Active Roles

Activeroles Hybrid AD Management


Is there any good documentation on this around?

How are you supposed to manage groups, those cloud-only groups?

The ones synced from AD should be fine, but what about those only created in cloud/o365?


Have read something about Sync and writeback, but wouldn't that create the groups in ad, and then ad-connect would make them synced again?


How about enabling of remote mailboxes, is this expected to be supported soon?


  • With Office 365, Microsoft introduced a new object type: SecurityGroup objects. Note that these are different than on-prem Security Groups, which are Group Objects. SecurityGroup objects are extremely difficult to manage from an Active Roles perspective because they have no unique identifier which crosses systems - they have a unique objectID, but that's it. Unless Active Roles creates the object and sets the objectID during creation, we cannot programmatically distinguish one Group from another, because the objectID doesn't really have value other than being unique.

    If you want to be able to programmatically link and then manage Groups in Azure, I suggest mail-enabling them. This will allow for a cross-system unique attribute which can be used to link Groups across different systems.
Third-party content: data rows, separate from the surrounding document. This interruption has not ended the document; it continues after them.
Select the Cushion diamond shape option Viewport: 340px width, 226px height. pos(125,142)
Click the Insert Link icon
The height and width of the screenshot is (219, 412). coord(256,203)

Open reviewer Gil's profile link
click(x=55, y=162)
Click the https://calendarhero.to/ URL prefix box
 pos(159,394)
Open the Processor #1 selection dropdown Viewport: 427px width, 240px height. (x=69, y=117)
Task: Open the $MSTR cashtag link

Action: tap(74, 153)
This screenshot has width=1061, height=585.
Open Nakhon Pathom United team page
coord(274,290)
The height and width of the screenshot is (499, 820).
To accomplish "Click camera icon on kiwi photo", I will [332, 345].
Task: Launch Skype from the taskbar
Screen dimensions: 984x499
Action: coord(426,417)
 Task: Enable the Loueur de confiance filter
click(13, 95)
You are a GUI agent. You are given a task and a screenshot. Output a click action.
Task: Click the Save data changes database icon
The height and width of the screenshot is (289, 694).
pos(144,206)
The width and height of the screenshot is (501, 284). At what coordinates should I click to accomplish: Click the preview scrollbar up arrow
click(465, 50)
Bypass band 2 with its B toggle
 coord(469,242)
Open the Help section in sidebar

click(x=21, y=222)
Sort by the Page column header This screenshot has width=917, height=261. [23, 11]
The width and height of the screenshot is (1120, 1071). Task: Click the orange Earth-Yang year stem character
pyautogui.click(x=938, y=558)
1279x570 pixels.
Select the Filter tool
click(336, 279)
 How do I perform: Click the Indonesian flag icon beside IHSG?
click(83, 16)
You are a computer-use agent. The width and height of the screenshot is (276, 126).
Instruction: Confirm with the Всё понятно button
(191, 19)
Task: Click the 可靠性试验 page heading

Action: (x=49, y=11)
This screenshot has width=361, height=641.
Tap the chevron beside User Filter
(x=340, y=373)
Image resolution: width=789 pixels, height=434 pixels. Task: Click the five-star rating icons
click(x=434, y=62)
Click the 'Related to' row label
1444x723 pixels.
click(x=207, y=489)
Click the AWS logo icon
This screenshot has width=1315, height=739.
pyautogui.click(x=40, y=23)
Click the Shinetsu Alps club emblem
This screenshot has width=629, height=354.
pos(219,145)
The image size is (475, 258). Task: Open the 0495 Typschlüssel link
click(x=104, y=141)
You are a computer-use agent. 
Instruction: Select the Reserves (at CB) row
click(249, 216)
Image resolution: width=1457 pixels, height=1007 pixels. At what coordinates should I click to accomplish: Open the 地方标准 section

Then, the Active Roles back-sync can populate an objectID and it is possible to manage Azure Groups from the on-prem Active Roles Web Interface.

    The Back Sync doesn't create Groups if it is configured as recommended, it just updates existing Groups with the Azure objectID and advises Active Roles that they are enabled.

    Managing existing remote mailboxes is currently supported, but creating/enabling is not yet available. Enhancement TF00699961 was created for this feature. It does not yet have a target version.